Set problem: Rewrite the part of the entries that opens with the line containing "coordinates (84, 69)." and closes with the line containing "center [195, 78].", substituting "item" for "element" and leaving everything else unchanged. Give only those lines.

Data lines:
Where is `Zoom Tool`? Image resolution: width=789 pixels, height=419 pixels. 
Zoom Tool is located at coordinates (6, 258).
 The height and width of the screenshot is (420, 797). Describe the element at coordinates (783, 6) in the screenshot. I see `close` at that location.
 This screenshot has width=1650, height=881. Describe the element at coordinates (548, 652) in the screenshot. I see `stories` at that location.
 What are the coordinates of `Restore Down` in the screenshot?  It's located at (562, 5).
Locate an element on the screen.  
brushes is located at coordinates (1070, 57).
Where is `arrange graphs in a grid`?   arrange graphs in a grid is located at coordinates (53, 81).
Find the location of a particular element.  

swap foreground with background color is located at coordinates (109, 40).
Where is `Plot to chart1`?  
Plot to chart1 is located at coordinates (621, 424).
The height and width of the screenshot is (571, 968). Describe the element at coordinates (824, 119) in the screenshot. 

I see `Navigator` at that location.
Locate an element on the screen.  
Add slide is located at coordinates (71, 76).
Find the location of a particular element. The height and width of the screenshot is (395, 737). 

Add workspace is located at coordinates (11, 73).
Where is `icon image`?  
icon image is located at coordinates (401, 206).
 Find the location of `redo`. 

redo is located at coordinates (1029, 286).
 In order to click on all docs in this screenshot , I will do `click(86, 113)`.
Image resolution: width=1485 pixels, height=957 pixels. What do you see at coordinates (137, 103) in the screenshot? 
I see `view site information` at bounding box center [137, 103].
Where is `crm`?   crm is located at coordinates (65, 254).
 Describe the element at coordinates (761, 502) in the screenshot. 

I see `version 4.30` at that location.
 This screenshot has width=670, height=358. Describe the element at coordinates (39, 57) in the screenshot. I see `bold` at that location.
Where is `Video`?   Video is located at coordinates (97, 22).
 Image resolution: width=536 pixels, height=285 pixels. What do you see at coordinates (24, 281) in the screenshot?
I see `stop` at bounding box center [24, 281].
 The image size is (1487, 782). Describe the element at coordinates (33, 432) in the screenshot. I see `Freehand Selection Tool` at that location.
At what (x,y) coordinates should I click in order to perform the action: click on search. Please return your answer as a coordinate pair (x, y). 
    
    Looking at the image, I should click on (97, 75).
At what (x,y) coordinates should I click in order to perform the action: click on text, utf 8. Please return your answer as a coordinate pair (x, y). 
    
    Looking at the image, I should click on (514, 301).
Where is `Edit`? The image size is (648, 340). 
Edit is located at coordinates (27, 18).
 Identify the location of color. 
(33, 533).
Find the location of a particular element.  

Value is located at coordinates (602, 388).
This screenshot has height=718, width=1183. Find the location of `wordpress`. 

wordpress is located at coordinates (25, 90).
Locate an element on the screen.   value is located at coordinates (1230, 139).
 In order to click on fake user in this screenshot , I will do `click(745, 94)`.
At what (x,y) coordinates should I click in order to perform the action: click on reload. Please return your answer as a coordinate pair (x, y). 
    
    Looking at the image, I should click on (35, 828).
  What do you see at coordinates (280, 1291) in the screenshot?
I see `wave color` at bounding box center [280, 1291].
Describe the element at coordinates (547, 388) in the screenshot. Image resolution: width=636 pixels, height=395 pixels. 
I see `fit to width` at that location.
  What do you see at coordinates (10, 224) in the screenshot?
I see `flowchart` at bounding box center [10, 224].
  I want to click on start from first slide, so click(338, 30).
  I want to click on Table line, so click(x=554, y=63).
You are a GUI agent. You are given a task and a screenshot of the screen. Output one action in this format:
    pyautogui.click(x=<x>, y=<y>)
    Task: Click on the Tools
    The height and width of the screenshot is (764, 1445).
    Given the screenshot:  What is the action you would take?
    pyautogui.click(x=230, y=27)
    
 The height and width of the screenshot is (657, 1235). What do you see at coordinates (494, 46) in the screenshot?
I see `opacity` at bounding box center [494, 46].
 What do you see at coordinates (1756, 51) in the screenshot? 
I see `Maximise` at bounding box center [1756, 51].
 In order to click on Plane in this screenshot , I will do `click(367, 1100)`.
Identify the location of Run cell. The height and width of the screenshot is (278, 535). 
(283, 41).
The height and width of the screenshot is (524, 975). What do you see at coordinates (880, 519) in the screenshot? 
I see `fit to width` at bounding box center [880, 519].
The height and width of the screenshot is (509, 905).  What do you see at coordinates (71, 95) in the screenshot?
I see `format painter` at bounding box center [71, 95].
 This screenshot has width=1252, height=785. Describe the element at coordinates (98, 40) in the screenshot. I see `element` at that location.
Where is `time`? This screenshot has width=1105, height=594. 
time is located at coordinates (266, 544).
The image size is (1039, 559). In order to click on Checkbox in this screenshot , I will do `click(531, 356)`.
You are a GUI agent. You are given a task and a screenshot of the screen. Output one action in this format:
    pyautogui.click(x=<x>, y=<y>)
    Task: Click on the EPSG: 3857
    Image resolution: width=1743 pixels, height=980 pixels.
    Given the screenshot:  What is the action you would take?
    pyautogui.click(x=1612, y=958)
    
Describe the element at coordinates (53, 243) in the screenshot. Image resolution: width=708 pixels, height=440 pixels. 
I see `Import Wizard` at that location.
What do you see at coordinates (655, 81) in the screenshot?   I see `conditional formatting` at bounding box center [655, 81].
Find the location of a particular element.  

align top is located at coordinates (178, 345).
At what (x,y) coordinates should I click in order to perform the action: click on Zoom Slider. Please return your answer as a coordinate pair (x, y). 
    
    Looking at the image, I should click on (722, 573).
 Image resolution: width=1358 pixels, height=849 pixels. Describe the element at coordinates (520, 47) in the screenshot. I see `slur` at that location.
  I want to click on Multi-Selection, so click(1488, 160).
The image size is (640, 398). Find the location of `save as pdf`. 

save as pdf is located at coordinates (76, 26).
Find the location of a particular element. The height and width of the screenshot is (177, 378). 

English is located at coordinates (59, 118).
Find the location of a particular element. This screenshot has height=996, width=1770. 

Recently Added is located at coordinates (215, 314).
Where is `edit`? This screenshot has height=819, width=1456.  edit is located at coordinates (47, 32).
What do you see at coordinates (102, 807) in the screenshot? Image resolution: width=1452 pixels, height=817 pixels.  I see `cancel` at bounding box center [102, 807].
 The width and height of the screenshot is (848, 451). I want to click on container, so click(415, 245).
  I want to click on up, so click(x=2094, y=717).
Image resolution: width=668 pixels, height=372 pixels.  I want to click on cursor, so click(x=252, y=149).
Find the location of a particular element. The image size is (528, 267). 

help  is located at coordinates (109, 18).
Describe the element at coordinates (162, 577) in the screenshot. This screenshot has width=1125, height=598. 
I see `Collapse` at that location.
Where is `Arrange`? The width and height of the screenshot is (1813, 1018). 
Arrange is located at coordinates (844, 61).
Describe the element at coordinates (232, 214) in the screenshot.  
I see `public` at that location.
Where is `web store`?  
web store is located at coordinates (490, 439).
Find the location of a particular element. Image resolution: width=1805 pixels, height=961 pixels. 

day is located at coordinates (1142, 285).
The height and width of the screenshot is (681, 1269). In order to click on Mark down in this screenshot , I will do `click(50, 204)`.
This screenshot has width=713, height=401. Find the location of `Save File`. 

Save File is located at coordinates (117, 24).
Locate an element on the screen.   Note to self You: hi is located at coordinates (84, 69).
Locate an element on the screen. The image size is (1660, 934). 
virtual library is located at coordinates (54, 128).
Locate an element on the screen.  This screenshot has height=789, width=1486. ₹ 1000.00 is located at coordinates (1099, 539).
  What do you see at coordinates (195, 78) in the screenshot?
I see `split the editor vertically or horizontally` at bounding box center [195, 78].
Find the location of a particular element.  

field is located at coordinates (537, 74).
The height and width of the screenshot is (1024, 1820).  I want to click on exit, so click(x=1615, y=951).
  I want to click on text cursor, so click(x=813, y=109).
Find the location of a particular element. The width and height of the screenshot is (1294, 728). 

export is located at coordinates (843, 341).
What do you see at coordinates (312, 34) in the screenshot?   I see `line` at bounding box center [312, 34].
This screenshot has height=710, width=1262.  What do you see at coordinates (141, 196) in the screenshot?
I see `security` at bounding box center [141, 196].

Response:
Locate an item on the screen.   Note to self You: hi is located at coordinates (84, 69).
Locate an item on the screen. The image size is (1660, 934). 
virtual library is located at coordinates (54, 128).
Locate an item on the screen.  This screenshot has height=789, width=1486. ₹ 1000.00 is located at coordinates (1099, 539).
  What do you see at coordinates (195, 78) in the screenshot?
I see `split the editor vertically or horizontally` at bounding box center [195, 78].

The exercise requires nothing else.